Girl receiving oral polio vaccine

The eradication of polio was predicted for 2000 — but the disease is still with us

Flickr/Julien Harneis

Thirty years on, smallpox remains the only human disease to have been eradicated, despite relentless efforts to get rid of others.

In the late 1980s, guinea worm eradication was scheduled for 1995 and polio for 2000 — but they are still with us. And efforts to eradicate malaria dating back to 1955 had similarly failed by the 1960s when researchers realised that mosquitoes were developing resistance to DDT, the environmentally-hazardous pesticide.
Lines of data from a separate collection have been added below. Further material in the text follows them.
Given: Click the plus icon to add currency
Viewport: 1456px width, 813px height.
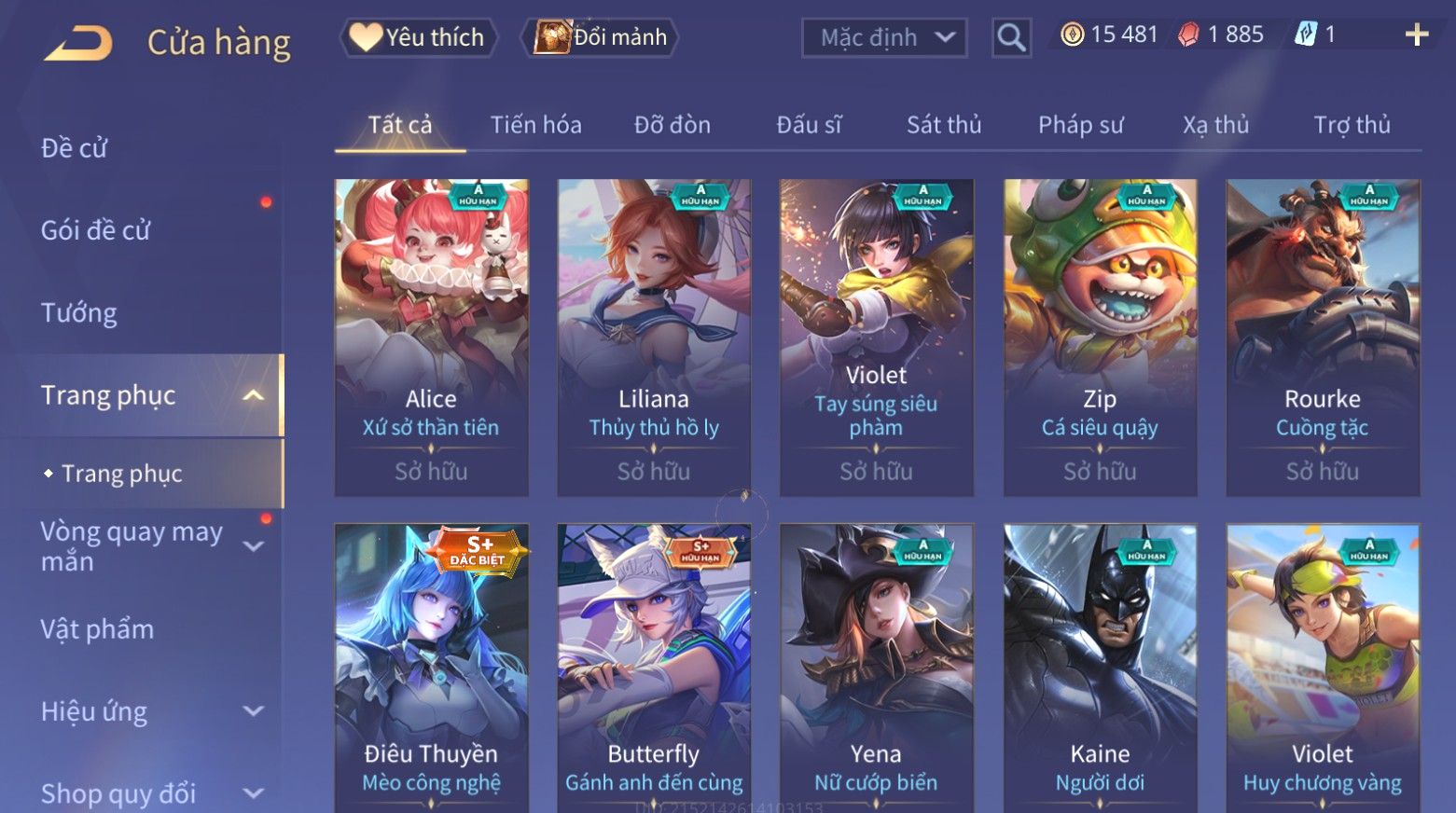Looking at the screenshot, I should 1417,35.
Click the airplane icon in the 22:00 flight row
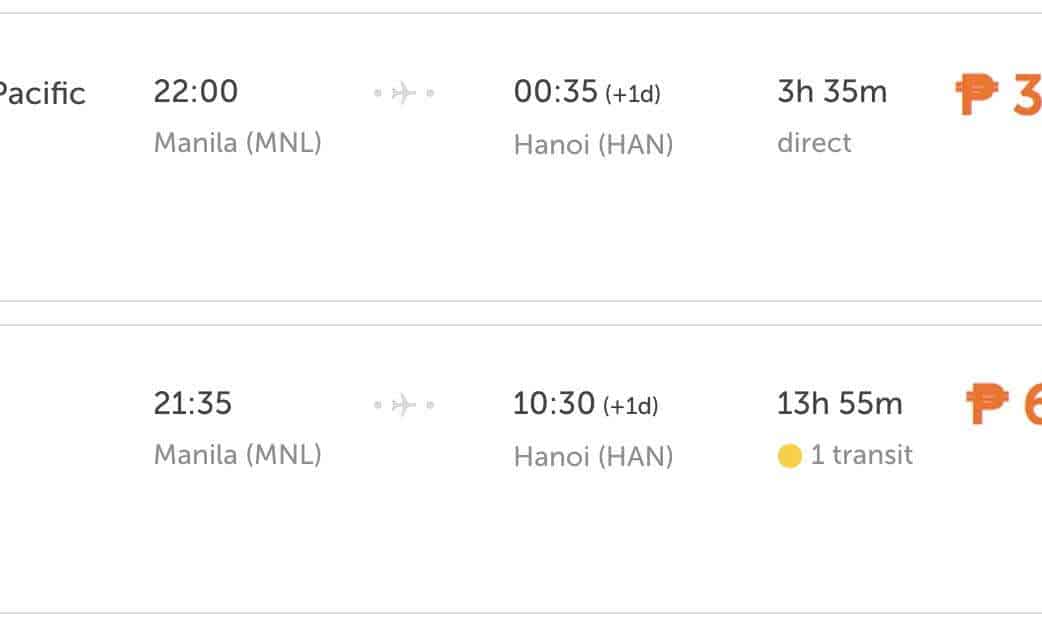Screen dimensions: 1042x631 pos(404,94)
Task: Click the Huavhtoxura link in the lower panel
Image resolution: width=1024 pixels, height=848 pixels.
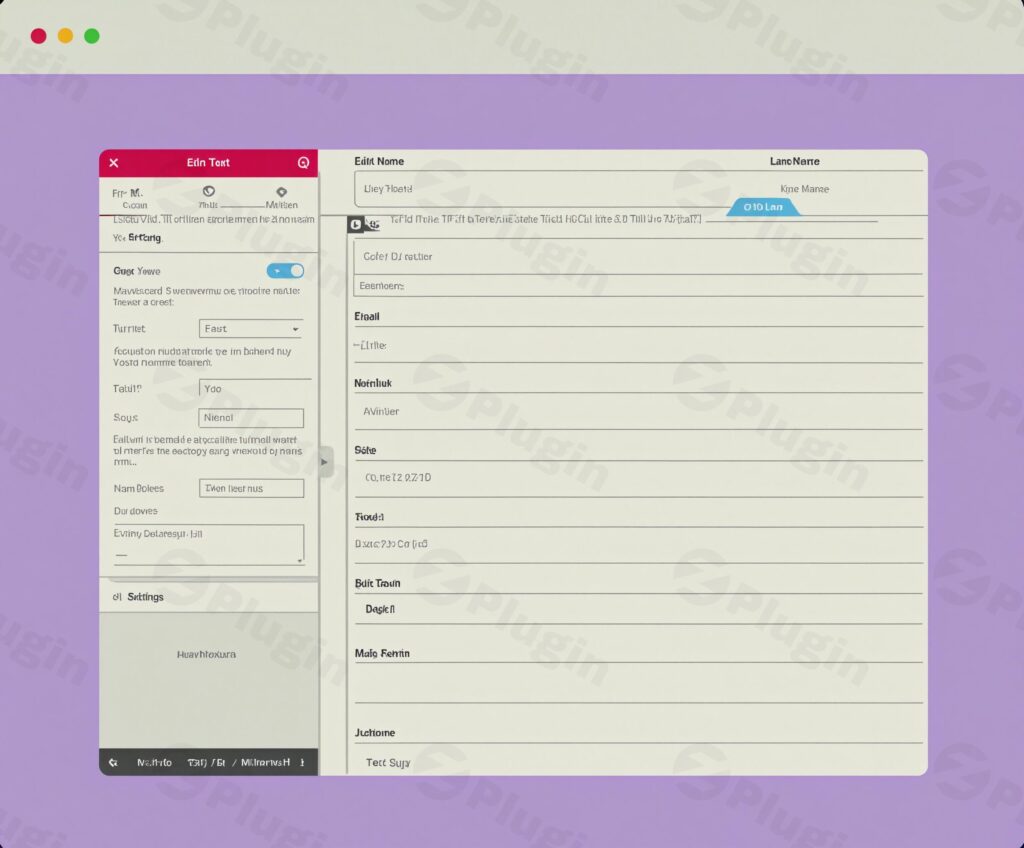Action: point(208,654)
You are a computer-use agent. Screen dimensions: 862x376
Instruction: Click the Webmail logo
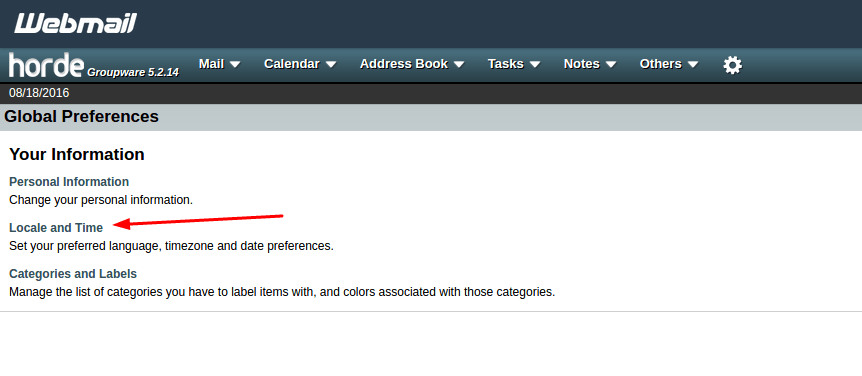coord(75,23)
Following 30th anniversary celebrations to commemorate the eradication of smallpox, scientists met in Frankfurt, Germany, in August 2010 to discuss challenges for the ongoing eradication campaigns and the future feasibility of disease eradication, at the 'Disease Eradication in the Context of Global Health in the 21st Century' meeting.

They concluded that new eradication plans must be more evidence-based and that there should be an analysis of the costs and benefits, a thorough funding plan, and new financial tricks to prevent perennial budget gaps like those hampering the polio campaign.

Any new eradication programme should also help poor countries build stronger health systems along the way, the meeting agreed.

Today there are eradication programmes for polio, lymphatic filariasis and guinea worm. Measles might be next on the list when the World Health Assembly meets in Geneva in May, following an expert group conclusion in August that "measles can and should be eradicated" and a report commissioned by the WHO that found that measles eradication would cost US$7–14 billion but would save more.

But, before new diseases are earmarked for eradication, donors and decision makers are waiting to see how the current ones, especially the polio campaign, progress.

"I'm very worried about polio," said Hopkins. "It must succeed. If it didn't, it would be a big setback for the whole concept of eradication."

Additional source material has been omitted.